И вдруг Гетманов взорвался.
— Да мать их… дело какое — не выспались! — крикнул он.— Успеют выспаться! Черт их не возьмет. Из-за этого остановить всю махину на десять часов? Я против этого слюнтяйства, Петр Павлович! То ты задержал ввод корпуса в прорыв, то спать людей укладываешь! Это уж превращается в систему порочную! Я буду докладывать Военному совету фронта. Не яслями заведуешь!
— Постой, постой,— сказал Новиков,— ведь ты меня целовал за то, что я не ввел танки в прорыв, пока не подавил артиллерии противника. Ты напиши об этом в докладной.

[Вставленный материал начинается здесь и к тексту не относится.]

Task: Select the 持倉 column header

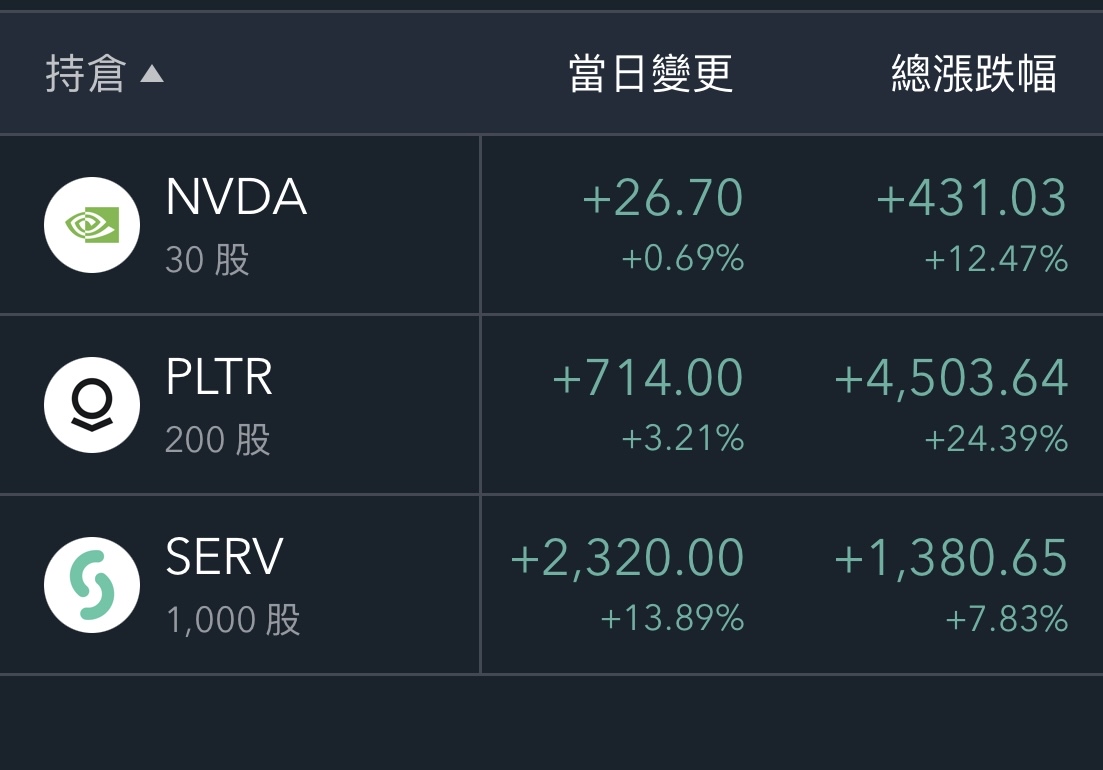Action: point(86,74)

— Я тебя за это целовал? — сказал пораженный Гетманов.— Да ты бредишь просто!
Неожиданно он произнес:
— Я тебе прямо скажу, меня как коммуниста тревожит, что ты, человек чистых пролетарских кровей, все время находишься под чуждым влиянием.
— Ах вот как,— с раскатом сказал Новиков,— ладно, понятно.

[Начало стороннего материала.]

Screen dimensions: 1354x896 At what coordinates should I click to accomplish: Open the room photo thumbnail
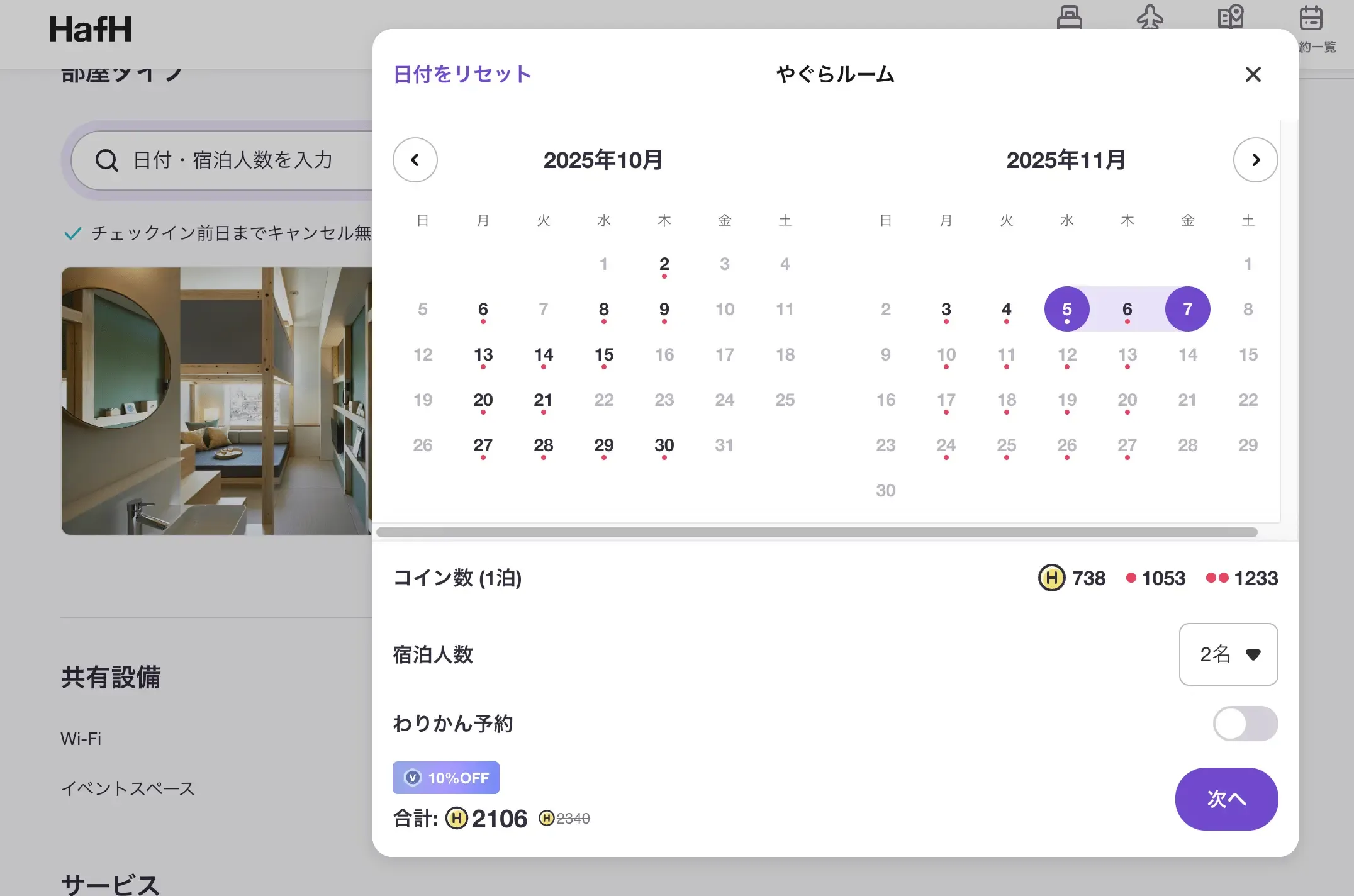[217, 401]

И, встав, расправив плечи, злобно сказал:
— Я корпусом командую. Как я сказал, так и будет. А доклады, повести и романы обо мне пишите, товарищ Гетманов, хоть самому Сталину.
Он вышел в соседнюю комнату.
* * *Новиков отложил прочитанное письмо и засвистел, как, бывало, свистел мальчиком, когда, стоя под соседским окном, вызывал товарища гулять… Наверное, лет тридцать он не помнил об этом свисте и вдруг присвистнул…
Потом он с любопытством поглядел в окно: нет, светло, ночи не было. Потом он истерично, радостно проговорил: спасибо, спасибо, за все спасибо.
Потом ему показалось, что он сейчас упадет мертвым, но он не упал, прошелся по комнате. Потом он посмотрел на письмо, белевшее на столе, показалось — это пустой чехол, шкурка, из которой выползла злая гадючка, и он провел рукой по бокам, по груди. Он не нащупал ее, уже вползла, залезла, крапивила сердце огнем.
Потом он стоял у окна — шоферы смеялись в сторону связистки Маруси, шедшей в отхожее место. Механик-водитель штабного танка нес ведро от колодца, воробьи занимались своим воробьиным делом в соломе, лежавшей у входа в хозяйский коровник. Женя говорила ему, что ее любимая птица воробей… А он горел, как дом горит: рушились балки, проваливались потолки, падала посуда, опрокидывались шкафы, книги, подушки, как голуби, кувыркаясь, летели в искрах, в дыму… что ж это: «Я всю жизнь буду тебе благодарна за все чистое, высокое, но что я могу сделать с собой, прошлая жизнь сильнее меня, ее нельзя убить, забыть… не обвиняй меня, не потому, что я не виновата, а потому, что ни я, ни ты не знаем, в чем моя вина… Прости меня, прости, я плачу над нами обоими».